→ **Problem description**: In the records below, find each line holding the word "Cream" and copy it.

→ **Supplied entries**:
□ □ □

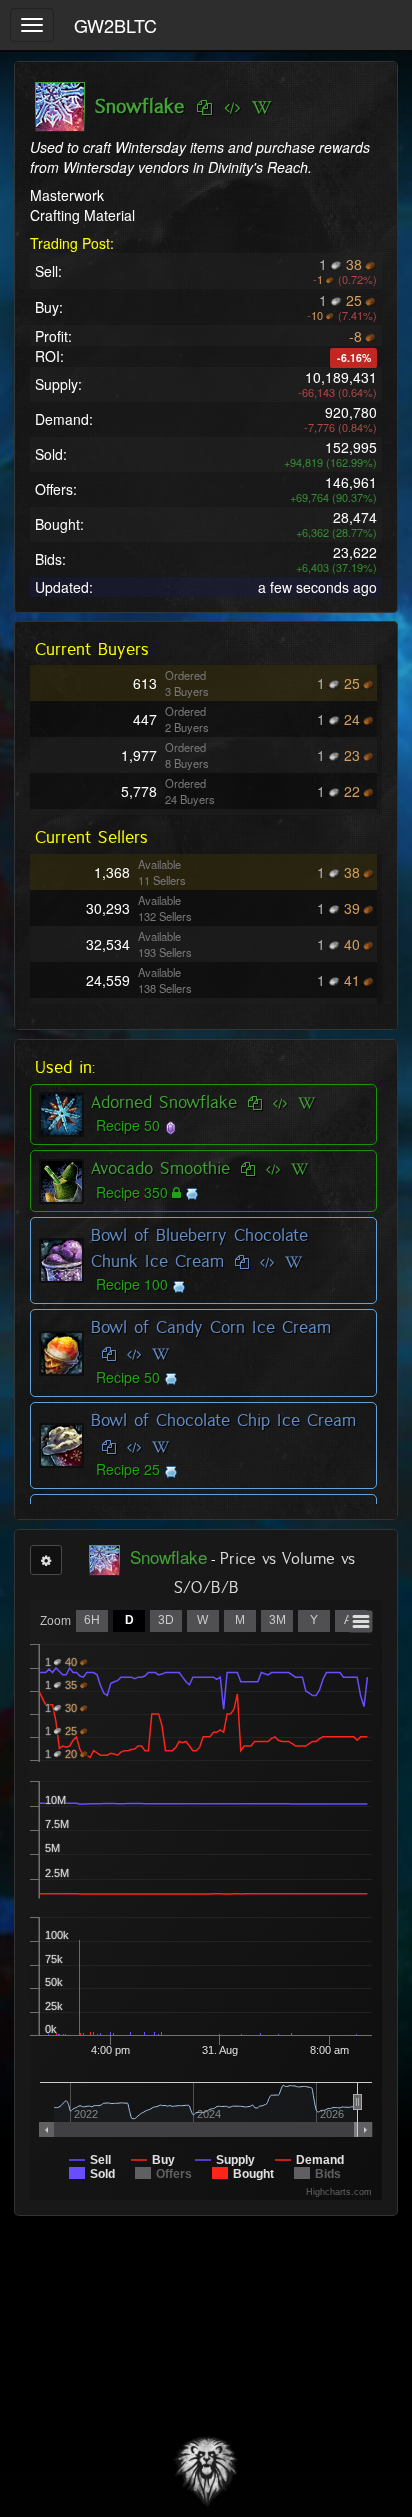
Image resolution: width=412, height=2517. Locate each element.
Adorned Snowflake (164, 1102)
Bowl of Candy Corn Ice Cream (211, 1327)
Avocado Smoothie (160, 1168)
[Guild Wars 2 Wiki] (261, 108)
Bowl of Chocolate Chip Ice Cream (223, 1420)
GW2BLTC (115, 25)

□ □ □

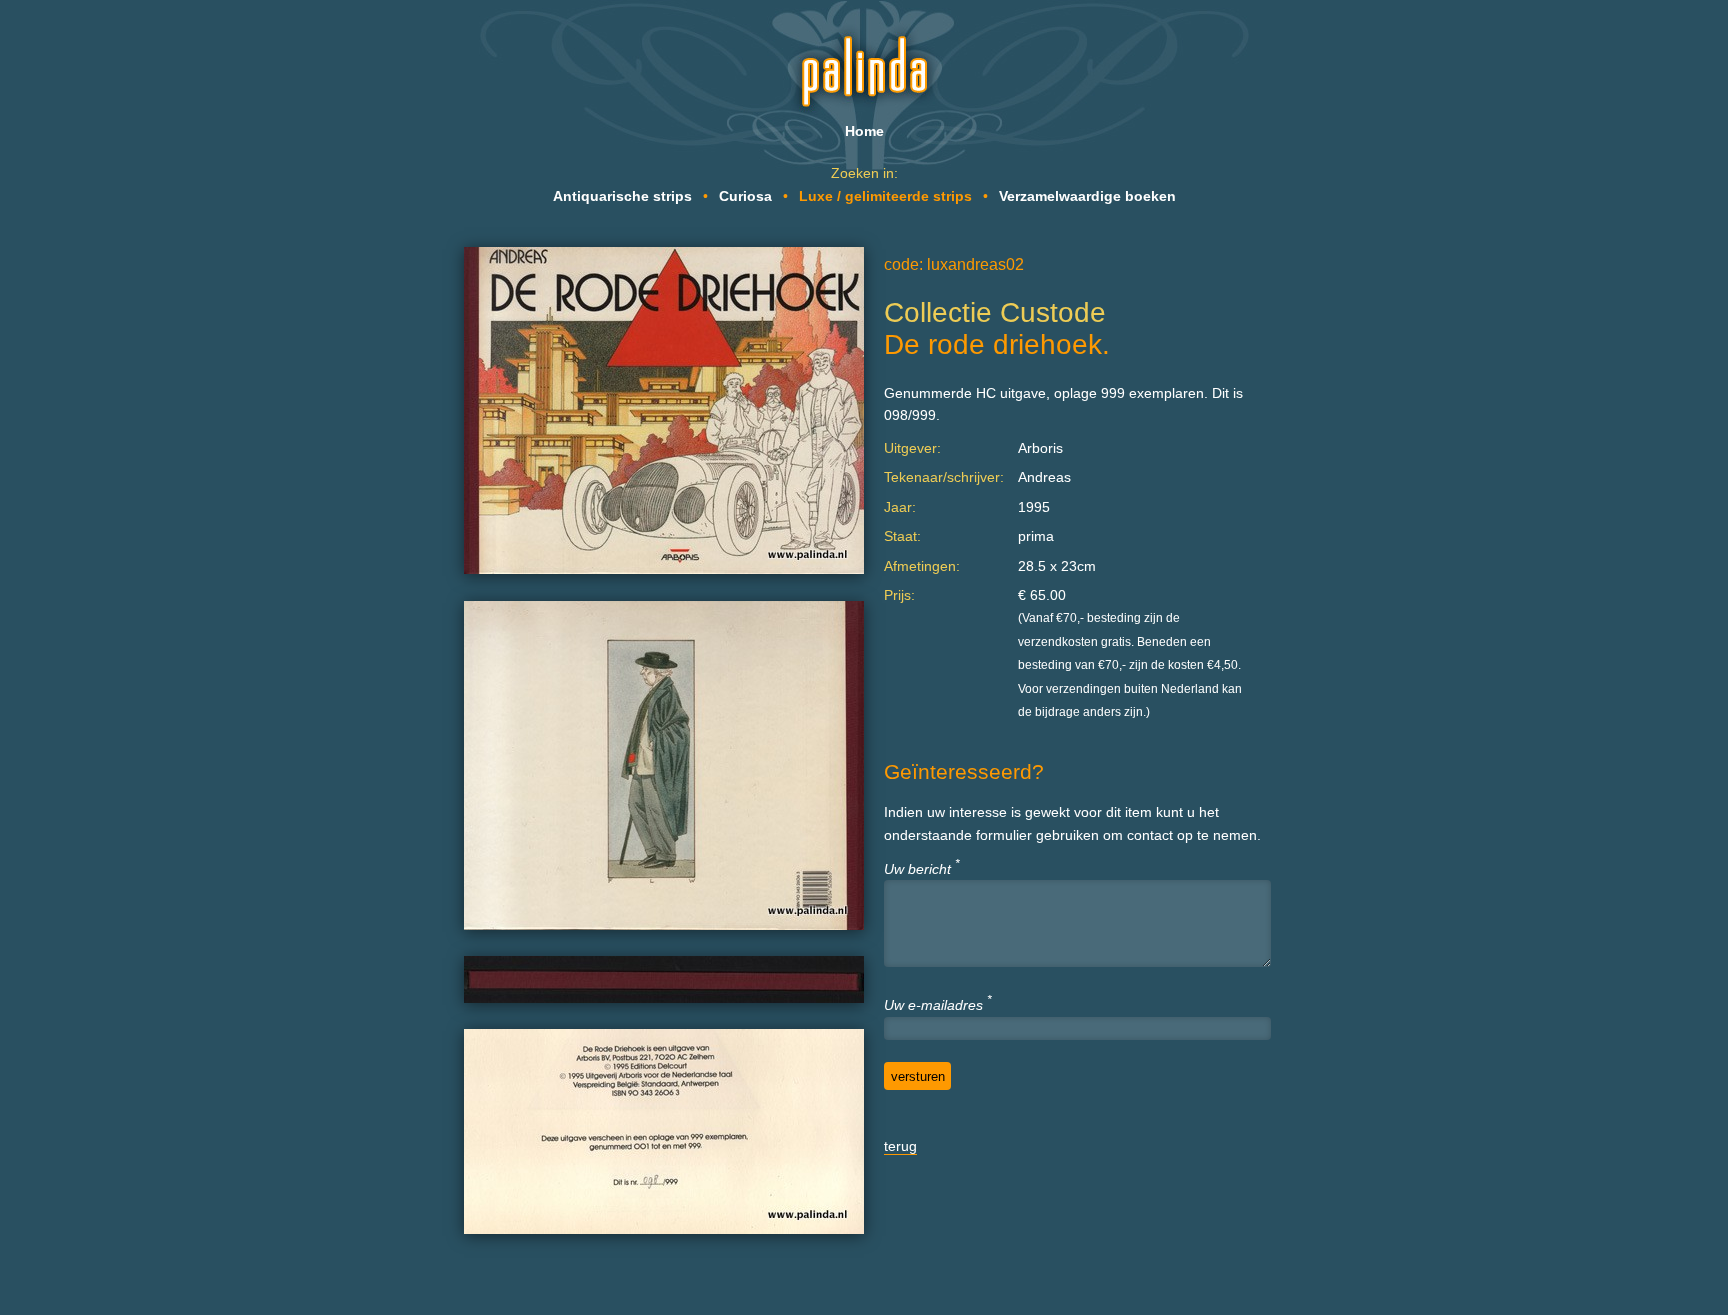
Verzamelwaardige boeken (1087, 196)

□ □ □

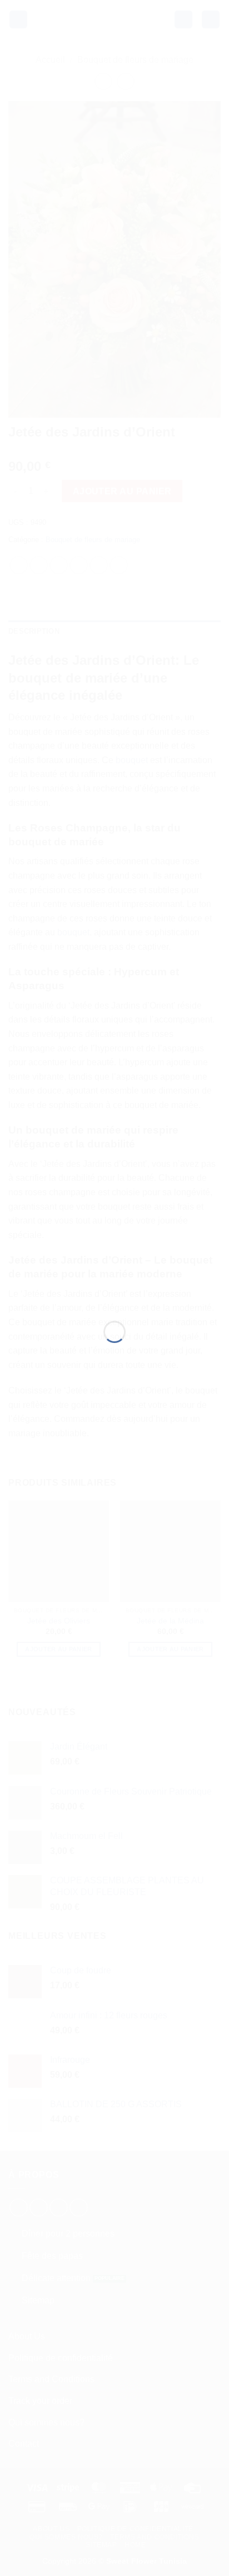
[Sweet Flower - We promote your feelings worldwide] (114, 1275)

□ □ □

→ **Response to this exercise**:
Bowl of Candy Corn Ice Cream (211, 1327)
Bowl of Chocolate Chip Ice Cream (223, 1420)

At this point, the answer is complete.